Very strong turnout on day 1 of Barts Serco strike. It’s time to end injustice! Give our members the pay rise they deserve.#NoBartsPrivatisation pic.twitter.com/nuSA9GtNoJ
— Unite London & Eastern (@UniteLondonEast) January 31, 2022
Solidarity and support
Outsourced workers across these hospitals are determined to fight and win their demands for pay and conditions, and to see their jobs brought back in-house. This much was clear from the energetic but indignant mood on display at the protest and picket lines outside Royal London yesterday.
At the same time, intransigent Serco bosses and Barts Trust managers are digging their heels in, refusing to budge beyond the current 3% pay offer.
It is therefore vital that the whole of the labour movement gets behind the hospital workers’ struggle, and its demands for decent pay and an end to outsourcing, in order to ensure victory in this battle.
The sight of banners from surrounding trades councils and local Labour parties at yesterday’s rally was encouraging in this respect, as were speeches of support from leading labour movement figures, such as Poplar and Limehouse MP Apsana Begum.

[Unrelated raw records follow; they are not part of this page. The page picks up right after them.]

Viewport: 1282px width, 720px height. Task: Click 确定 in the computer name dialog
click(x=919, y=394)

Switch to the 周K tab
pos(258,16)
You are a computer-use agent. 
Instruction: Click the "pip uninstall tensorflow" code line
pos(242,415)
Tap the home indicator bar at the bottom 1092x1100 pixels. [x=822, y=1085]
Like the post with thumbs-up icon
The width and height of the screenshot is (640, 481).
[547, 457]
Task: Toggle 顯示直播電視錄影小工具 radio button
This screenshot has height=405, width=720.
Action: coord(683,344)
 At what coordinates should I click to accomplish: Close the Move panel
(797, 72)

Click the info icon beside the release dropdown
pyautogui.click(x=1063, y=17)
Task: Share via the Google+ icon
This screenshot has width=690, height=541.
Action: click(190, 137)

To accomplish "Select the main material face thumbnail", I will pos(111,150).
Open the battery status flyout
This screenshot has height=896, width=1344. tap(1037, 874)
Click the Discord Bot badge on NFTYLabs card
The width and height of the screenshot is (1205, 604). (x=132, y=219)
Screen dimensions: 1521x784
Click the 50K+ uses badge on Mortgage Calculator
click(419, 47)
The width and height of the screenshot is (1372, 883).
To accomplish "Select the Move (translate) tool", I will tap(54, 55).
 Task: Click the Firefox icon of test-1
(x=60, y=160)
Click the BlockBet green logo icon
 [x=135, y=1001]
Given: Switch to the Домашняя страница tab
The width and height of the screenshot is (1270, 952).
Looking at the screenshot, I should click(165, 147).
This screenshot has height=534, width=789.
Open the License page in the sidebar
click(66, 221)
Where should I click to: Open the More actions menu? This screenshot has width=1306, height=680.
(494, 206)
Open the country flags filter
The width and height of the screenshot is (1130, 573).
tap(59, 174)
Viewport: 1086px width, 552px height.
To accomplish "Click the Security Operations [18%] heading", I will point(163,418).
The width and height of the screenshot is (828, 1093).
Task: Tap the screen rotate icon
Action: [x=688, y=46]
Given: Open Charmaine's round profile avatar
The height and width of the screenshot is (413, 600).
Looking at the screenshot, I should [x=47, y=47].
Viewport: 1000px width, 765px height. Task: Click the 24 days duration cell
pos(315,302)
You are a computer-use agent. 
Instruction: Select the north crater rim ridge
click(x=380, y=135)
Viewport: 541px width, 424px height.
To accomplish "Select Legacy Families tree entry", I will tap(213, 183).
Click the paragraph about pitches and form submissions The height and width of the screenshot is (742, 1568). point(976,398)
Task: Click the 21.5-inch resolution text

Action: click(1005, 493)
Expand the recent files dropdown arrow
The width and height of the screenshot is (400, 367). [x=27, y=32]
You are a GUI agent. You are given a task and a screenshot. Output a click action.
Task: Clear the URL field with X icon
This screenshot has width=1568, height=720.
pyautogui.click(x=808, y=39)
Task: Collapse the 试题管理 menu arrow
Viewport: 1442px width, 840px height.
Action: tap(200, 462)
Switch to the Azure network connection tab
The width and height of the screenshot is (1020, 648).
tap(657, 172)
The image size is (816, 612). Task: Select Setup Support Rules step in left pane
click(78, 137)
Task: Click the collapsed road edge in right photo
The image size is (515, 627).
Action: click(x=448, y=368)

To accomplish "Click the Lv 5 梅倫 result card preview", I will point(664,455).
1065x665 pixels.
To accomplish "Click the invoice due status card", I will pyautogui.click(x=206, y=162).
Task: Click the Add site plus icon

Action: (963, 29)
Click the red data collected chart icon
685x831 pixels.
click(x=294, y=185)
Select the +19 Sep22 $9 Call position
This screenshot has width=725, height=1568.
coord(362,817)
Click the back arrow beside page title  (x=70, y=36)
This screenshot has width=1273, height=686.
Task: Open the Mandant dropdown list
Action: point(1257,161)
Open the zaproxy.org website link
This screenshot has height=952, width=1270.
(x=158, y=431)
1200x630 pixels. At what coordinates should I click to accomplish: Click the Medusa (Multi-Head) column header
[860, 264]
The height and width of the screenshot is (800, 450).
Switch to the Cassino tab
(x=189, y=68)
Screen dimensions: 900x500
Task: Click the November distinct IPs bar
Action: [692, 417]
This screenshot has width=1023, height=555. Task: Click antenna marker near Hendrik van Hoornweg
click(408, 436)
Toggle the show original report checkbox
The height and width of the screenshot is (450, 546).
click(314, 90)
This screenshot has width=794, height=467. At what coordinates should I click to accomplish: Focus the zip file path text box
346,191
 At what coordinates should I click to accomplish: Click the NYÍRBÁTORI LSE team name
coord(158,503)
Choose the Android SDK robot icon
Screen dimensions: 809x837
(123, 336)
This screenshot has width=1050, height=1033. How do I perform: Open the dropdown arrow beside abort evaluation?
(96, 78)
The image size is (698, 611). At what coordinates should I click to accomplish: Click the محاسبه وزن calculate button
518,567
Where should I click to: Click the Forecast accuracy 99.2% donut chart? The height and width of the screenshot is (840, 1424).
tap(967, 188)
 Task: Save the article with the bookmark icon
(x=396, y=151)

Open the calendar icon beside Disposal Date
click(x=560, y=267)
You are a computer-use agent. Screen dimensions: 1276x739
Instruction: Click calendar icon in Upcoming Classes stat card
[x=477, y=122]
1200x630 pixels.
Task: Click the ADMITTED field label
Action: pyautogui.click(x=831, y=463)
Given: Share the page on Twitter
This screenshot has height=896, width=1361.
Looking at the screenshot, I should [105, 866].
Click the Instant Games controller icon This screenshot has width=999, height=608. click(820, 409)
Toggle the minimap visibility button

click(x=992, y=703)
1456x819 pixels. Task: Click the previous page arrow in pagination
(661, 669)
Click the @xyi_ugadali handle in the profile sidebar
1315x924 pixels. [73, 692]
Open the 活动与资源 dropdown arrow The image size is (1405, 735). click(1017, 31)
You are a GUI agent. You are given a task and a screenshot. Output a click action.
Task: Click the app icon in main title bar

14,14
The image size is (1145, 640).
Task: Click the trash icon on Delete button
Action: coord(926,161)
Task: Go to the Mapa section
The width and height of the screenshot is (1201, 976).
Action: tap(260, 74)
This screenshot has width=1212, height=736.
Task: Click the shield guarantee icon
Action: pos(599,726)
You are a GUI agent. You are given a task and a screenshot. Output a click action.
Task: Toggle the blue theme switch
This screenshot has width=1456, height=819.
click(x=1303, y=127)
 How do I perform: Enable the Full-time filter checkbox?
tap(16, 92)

It is vital that the trade unions offer their full support and solidarity to these striking hospital workers. After all, it is not only Unite members in the healthcare sector who are feeling the impacts of privatisation and austerity.
Outsourced refuse collection workers, also organised in Unite, have taken similar strike action recently against the same profiteering Serco bosses. And council-employed bin workers in Coventry are currently on strike in a dispute over pay.
At the same time, nurses and other healthcare workers have campaigned vigorously over the last year to win the pay rise they deserve, only to find themselves consistently rebuffed by Tory ministers and NHS managers.
Save our NHS
With workers across the board seeing their wages and conditions coming under attack from the bosses and the Tories, it is vital that the trade unions come together in order to coordinate a united, militant response.
In this respect, pay campaigns by Unite members – in healthcare and other public services – should be linked with those by Unison members in the same sectors.
Such coordinated action, in turn, should pave the way for a one-day public sector strike, in order to build a movement capable of delivering a knockout blow to this criminal Tory government.
Demands for decent pay and for the reversal of outsourcing, meanwhile, should be combined with a clear socialist alternative: to bring all healthcare and public services under public ownership and democratic control, with full-funding of decent jobs and wages provided by the expropriation of the banks and major monopolies – including vultures like Serco.
Capitalist cuts and privatisation are killing our NHS. Only bold socialist policies can save it, and end the exploitation of workers like those currently on strike across London’s hospitals.